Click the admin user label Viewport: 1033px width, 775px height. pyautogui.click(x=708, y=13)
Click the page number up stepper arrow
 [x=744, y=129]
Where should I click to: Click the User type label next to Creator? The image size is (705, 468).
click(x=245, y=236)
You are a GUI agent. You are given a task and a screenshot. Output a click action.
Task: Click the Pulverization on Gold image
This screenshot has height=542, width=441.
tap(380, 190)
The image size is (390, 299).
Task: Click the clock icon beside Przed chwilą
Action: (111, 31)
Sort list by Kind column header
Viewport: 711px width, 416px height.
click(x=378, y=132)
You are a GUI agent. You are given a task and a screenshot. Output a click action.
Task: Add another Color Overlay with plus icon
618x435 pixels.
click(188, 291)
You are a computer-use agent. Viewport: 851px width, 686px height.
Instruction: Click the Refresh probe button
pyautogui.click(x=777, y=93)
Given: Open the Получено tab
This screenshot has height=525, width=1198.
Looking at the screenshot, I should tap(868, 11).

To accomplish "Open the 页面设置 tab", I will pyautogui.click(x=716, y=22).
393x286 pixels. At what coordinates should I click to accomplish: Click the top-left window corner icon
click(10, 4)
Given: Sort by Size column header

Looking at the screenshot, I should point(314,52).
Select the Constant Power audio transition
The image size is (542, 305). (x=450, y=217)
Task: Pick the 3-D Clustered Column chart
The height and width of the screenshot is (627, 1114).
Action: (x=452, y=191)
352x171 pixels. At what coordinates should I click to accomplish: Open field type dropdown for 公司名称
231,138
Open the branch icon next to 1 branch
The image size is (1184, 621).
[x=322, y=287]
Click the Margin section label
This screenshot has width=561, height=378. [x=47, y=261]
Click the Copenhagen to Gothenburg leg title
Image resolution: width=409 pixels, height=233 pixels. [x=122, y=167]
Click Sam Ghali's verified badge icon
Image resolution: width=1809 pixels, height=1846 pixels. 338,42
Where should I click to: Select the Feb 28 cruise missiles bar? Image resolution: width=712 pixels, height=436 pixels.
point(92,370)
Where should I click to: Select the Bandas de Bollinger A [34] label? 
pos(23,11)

----------

Work to complete: Every line of the data should be output exactly as it was given.

Task answer:
Click the admin user label Viewport: 1033px width, 775px height. pyautogui.click(x=708, y=13)
Click the page number up stepper arrow
 [x=744, y=129]
Where should I click to: Click the User type label next to Creator? The image size is (705, 468).
click(x=245, y=236)
You are a GUI agent. You are given a task and a screenshot. Output a click action.
Task: Click the Pulverization on Gold image
This screenshot has height=542, width=441.
tap(380, 190)
The image size is (390, 299).
Task: Click the clock icon beside Przed chwilą
Action: (111, 31)
Sort list by Kind column header
Viewport: 711px width, 416px height.
click(x=378, y=132)
You are a GUI agent. You are given a task and a screenshot. Output a click action.
Task: Add another Color Overlay with plus icon
618x435 pixels.
click(188, 291)
You are a computer-use agent. Viewport: 851px width, 686px height.
Instruction: Click the Refresh probe button
pyautogui.click(x=777, y=93)
Given: Open the Получено tab
This screenshot has height=525, width=1198.
Looking at the screenshot, I should tap(868, 11).

To accomplish "Open the 页面设置 tab", I will pyautogui.click(x=716, y=22).
393x286 pixels. At what coordinates should I click to accomplish: Click the top-left window corner icon
click(10, 4)
Given: Sort by Size column header

Looking at the screenshot, I should point(314,52).
Select the Constant Power audio transition
The image size is (542, 305). (x=450, y=217)
Task: Pick the 3-D Clustered Column chart
The height and width of the screenshot is (627, 1114).
Action: (x=452, y=191)
352x171 pixels. At what coordinates should I click to accomplish: Open field type dropdown for 公司名称
231,138
Open the branch icon next to 1 branch
The image size is (1184, 621).
[x=322, y=287]
Click the Margin section label
This screenshot has width=561, height=378. [x=47, y=261]
Click the Copenhagen to Gothenburg leg title
Image resolution: width=409 pixels, height=233 pixels. [x=122, y=167]
Click Sam Ghali's verified badge icon
Image resolution: width=1809 pixels, height=1846 pixels. 338,42
Where should I click to: Select the Feb 28 cruise missiles bar? Image resolution: width=712 pixels, height=436 pixels.
point(92,370)
Where should I click to: Select the Bandas de Bollinger A [34] label? 
pos(23,11)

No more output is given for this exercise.